Provided material >>
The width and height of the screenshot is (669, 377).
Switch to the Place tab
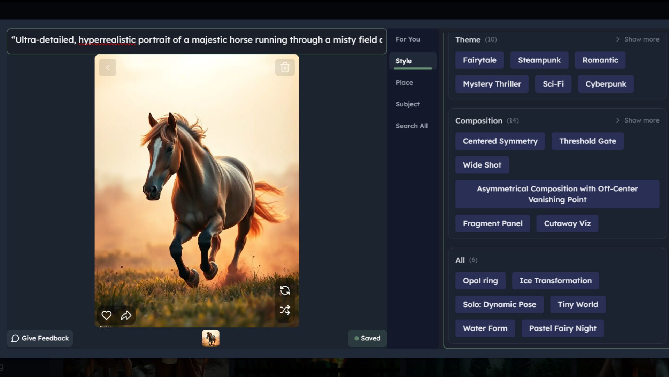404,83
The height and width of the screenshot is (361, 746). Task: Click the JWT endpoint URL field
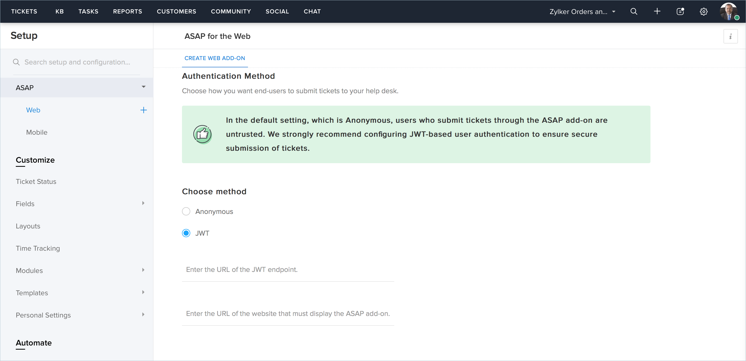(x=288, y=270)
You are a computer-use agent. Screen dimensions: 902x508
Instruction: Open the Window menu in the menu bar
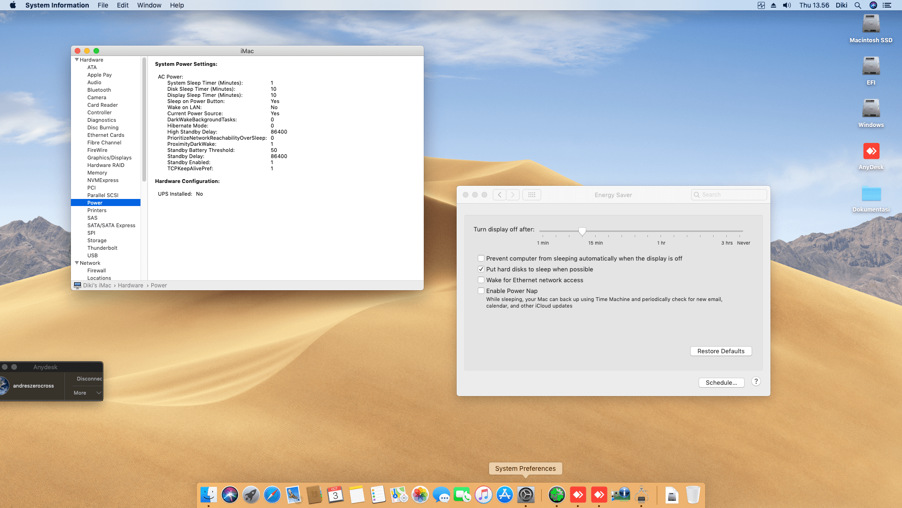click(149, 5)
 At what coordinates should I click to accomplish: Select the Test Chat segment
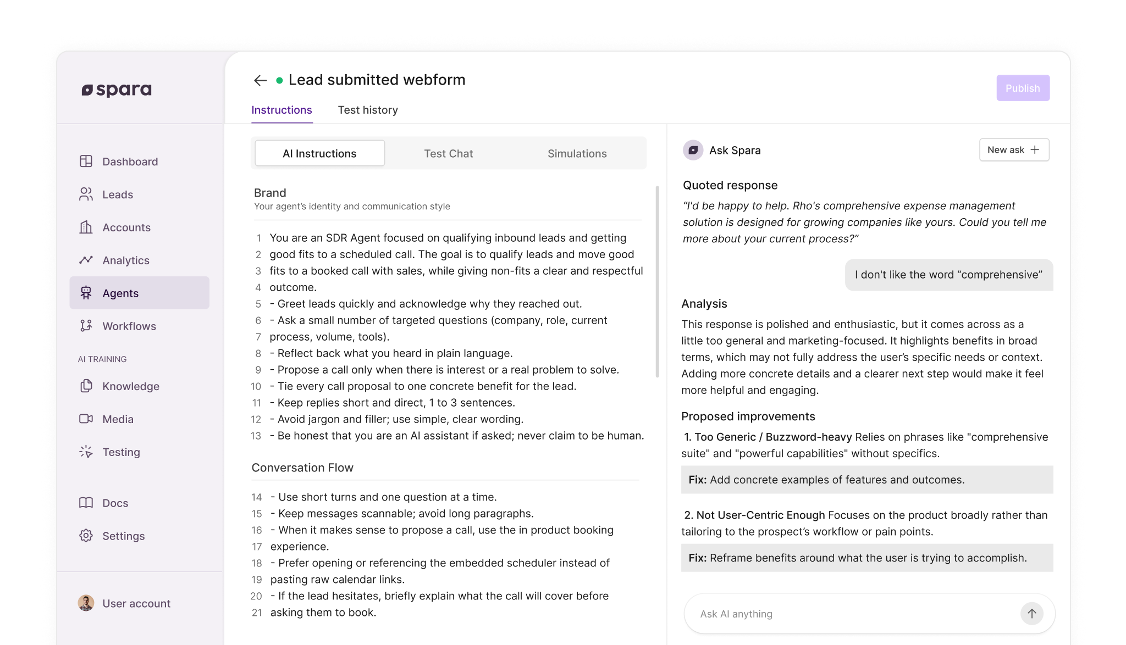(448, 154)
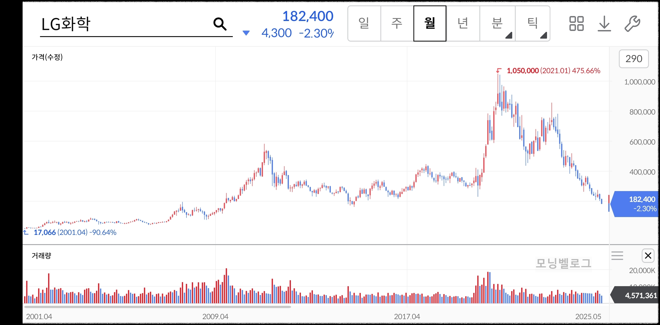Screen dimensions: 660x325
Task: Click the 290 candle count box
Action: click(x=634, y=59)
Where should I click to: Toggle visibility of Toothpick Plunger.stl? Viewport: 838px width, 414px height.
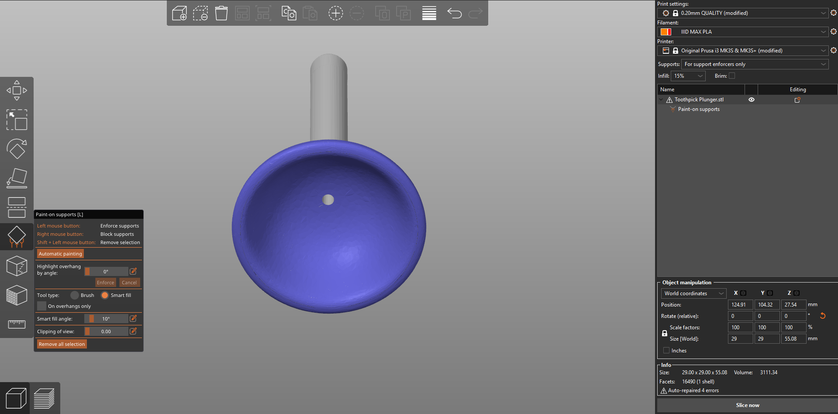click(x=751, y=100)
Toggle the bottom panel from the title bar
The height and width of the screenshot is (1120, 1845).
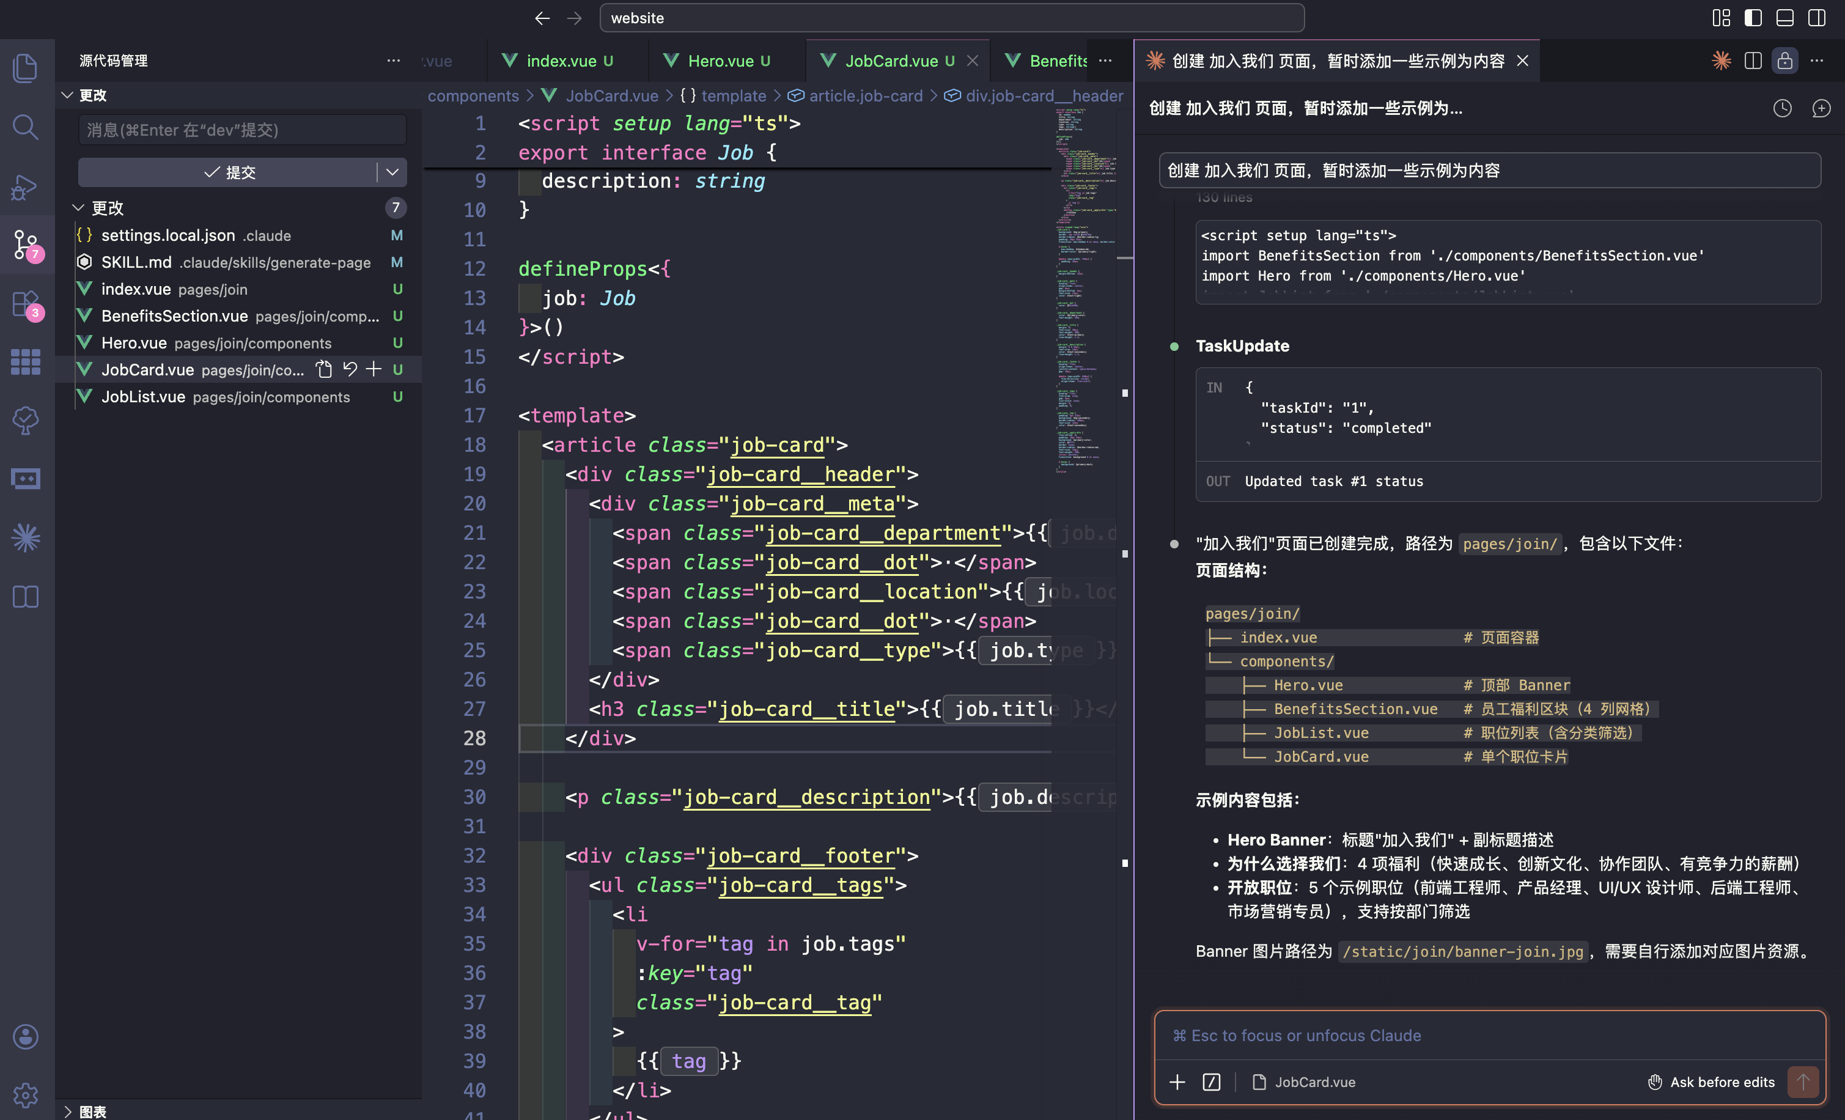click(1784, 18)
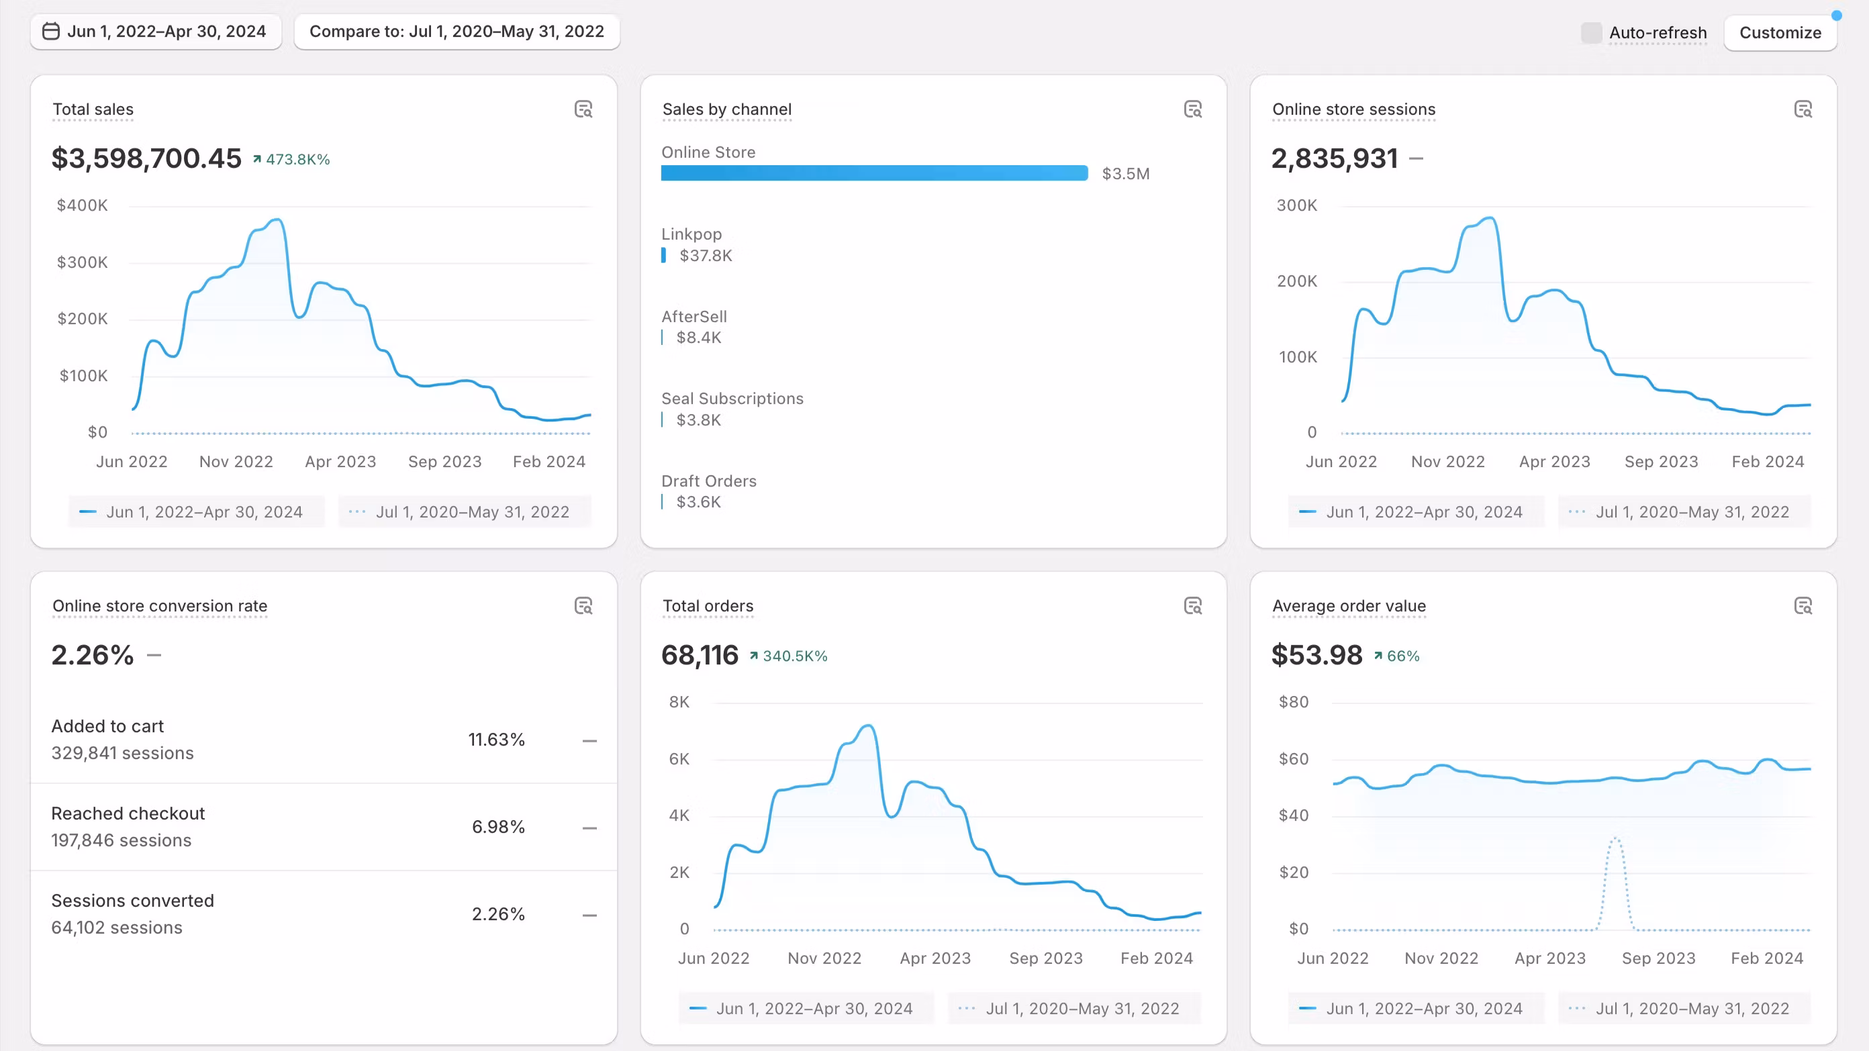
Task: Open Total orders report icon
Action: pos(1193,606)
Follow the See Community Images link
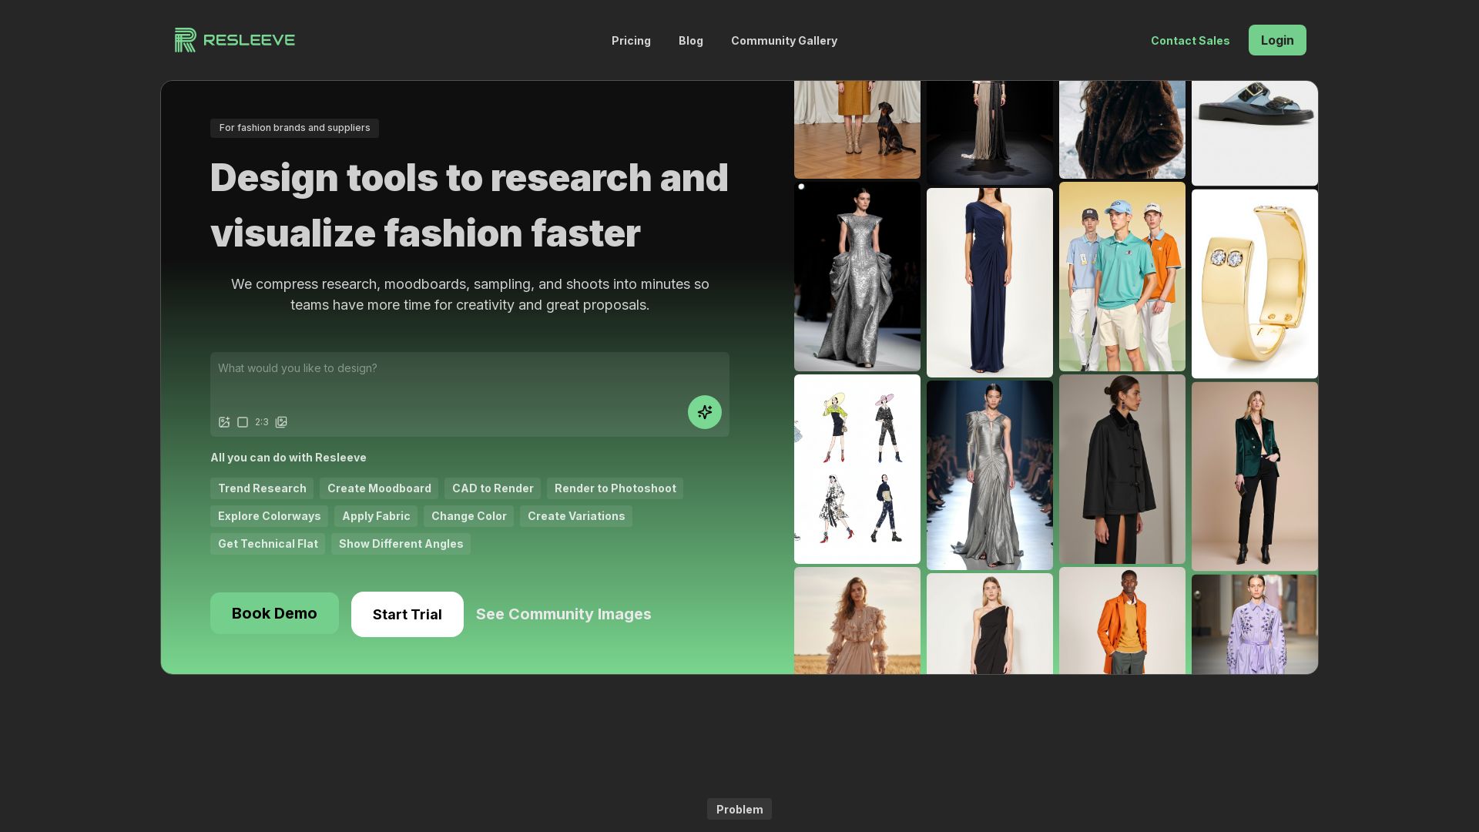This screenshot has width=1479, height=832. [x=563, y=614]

Exercise description >>
Copy exactly the lines that run from the one containing "Toggle the bottom panel from the title bar" to the last line of the records, both included, and leave out every picture.

Answer to this exercise >>
Toggle the bottom panel from the title bar
The height and width of the screenshot is (1120, 1845).
click(1784, 18)
Task: Open Total orders report icon
Action: pos(1193,606)
Follow the See Community Images link
This screenshot has width=1479, height=832. [x=563, y=614]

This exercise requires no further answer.